• [Activity]:
Each line of the data below between the one containing "Salesforce Partners (31, 2353)" and the one containing "Privacy policy (244, 902)", both included, is to be repeated exactly. Please omit pictures.

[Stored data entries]
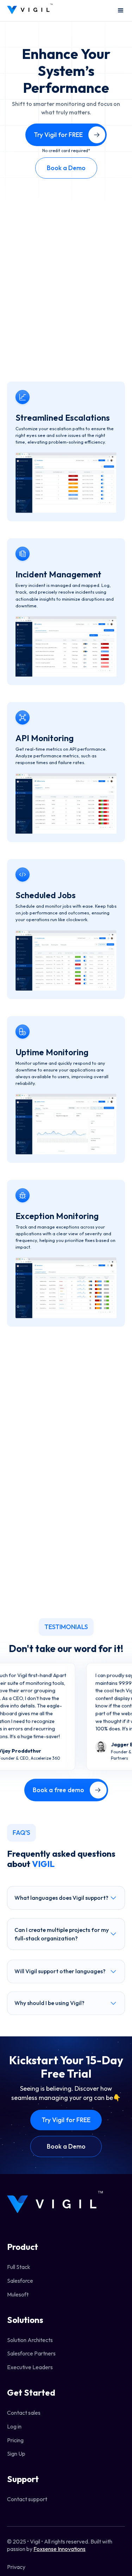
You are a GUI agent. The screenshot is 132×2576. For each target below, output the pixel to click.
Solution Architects (30, 2339)
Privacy (16, 2566)
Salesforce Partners (31, 2353)
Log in (14, 2426)
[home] (30, 11)
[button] (117, 10)
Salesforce (20, 2280)
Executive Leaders (30, 2367)
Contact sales (23, 2412)
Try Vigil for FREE (66, 2120)
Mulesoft (18, 2294)
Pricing (15, 2440)
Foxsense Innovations (59, 2548)
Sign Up (16, 2453)
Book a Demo (66, 168)
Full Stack (18, 2266)
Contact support (27, 2499)
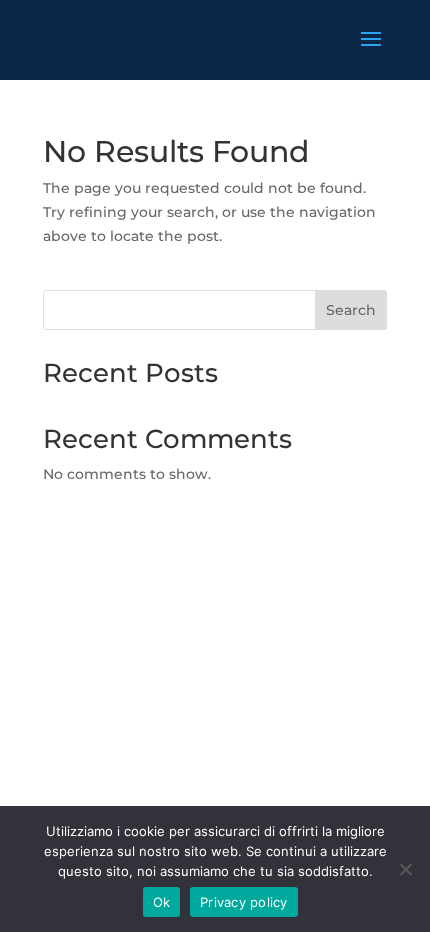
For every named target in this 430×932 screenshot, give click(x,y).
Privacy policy (244, 902)
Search (351, 310)
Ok (162, 902)
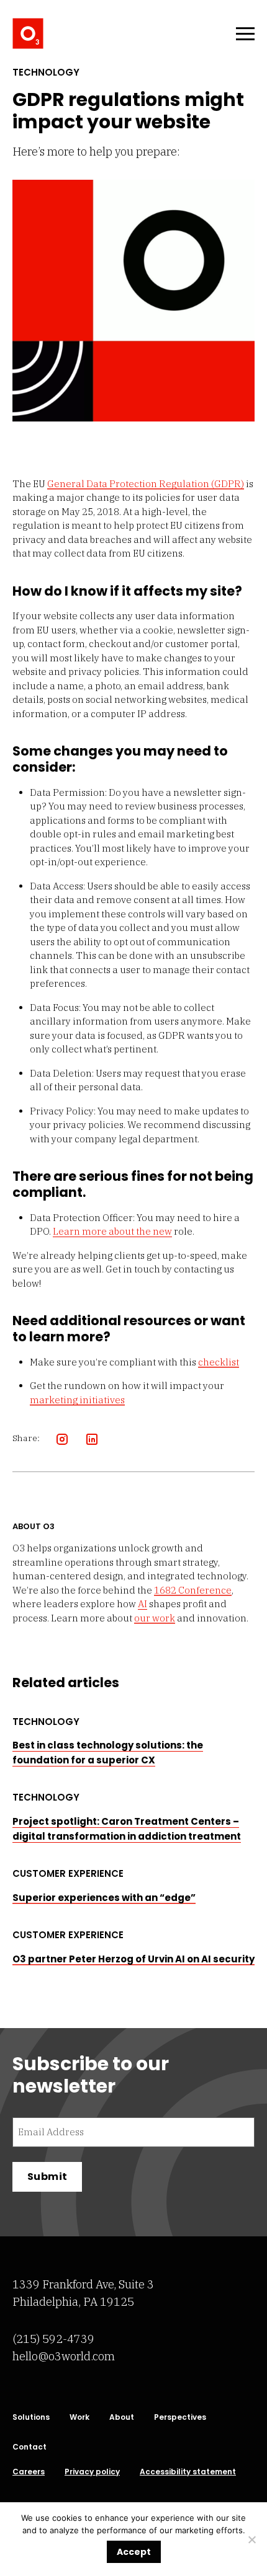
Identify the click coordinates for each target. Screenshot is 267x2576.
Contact (29, 2447)
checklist (218, 1362)
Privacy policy (92, 2472)
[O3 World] (27, 33)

• [Your solution]:
Salesforce Partners (31, 2353)
Log in (14, 2426)
[home] (30, 11)
[button] (117, 10)
Salesforce (20, 2280)
Executive Leaders (30, 2367)
Contact sales (23, 2412)
Try Vigil for FREE (66, 2120)
Mulesoft (18, 2294)
Pricing (15, 2440)
Foxsense Innovations (59, 2548)
Sign Up (16, 2453)
Book a Demo (66, 168)
Full Stack (18, 2266)
Contact support (27, 2499)
For every named target in this 430×932 screenshot, give click(x,y).
Privacy policy (244, 902)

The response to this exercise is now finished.